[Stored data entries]
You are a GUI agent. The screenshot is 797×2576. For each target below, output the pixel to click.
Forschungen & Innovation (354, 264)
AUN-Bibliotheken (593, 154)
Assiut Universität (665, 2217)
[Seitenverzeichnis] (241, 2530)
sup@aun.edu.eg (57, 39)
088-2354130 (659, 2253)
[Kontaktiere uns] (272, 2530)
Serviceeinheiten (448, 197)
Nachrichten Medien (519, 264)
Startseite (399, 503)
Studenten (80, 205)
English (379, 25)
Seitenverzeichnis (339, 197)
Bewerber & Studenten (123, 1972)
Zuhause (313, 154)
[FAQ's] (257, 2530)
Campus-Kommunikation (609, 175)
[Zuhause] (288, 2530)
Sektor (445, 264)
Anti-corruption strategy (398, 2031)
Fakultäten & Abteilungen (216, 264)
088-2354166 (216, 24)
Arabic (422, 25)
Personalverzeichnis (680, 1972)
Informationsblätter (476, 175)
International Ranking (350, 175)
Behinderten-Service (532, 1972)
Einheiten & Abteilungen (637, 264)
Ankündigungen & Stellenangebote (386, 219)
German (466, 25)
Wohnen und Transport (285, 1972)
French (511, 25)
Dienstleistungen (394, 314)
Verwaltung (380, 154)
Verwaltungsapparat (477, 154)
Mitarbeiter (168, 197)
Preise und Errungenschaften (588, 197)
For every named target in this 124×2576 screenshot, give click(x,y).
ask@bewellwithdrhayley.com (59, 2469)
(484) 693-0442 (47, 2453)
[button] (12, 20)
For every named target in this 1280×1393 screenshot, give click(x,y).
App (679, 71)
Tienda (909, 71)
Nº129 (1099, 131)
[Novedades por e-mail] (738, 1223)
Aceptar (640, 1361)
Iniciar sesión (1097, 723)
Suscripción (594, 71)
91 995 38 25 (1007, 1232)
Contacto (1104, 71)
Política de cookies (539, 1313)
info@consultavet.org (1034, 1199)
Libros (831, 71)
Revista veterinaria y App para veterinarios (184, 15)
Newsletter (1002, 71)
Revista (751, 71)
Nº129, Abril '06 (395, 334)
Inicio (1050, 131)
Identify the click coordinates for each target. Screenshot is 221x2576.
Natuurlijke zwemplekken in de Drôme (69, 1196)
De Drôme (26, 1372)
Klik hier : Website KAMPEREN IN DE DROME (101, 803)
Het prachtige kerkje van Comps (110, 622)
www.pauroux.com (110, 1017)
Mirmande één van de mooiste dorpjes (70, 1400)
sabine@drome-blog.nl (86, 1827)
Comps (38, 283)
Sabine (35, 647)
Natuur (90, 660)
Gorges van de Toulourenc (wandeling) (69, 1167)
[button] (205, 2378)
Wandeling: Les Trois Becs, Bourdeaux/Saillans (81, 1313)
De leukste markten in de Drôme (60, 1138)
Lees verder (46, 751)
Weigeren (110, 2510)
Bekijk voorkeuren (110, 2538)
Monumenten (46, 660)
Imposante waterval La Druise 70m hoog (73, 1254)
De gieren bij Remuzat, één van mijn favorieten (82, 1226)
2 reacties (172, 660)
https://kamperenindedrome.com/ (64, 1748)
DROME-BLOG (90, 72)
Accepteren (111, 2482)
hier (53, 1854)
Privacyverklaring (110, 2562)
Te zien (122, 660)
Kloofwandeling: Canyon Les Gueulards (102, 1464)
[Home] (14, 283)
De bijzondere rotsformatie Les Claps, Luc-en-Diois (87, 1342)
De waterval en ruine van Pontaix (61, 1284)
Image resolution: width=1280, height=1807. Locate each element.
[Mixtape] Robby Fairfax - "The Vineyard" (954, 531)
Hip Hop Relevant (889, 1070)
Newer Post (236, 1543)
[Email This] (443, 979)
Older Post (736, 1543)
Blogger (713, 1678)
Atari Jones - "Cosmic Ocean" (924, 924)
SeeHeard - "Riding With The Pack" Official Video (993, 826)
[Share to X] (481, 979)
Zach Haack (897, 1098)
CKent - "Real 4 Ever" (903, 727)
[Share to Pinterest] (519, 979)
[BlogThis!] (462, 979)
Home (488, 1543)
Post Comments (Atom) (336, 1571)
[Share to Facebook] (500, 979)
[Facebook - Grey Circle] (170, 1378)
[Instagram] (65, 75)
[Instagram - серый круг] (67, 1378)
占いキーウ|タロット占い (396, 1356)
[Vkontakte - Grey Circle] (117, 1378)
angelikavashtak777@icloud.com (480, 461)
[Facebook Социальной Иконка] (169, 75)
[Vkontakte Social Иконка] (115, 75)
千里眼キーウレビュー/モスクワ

# [Directions for this task]
Find the lines above that contain the word "Vkontakte" and copy each one.

# [Solution for this problem]
[Vkontakte - Grey Circle] (117, 1378)
[Vkontakte Social Иконка] (115, 75)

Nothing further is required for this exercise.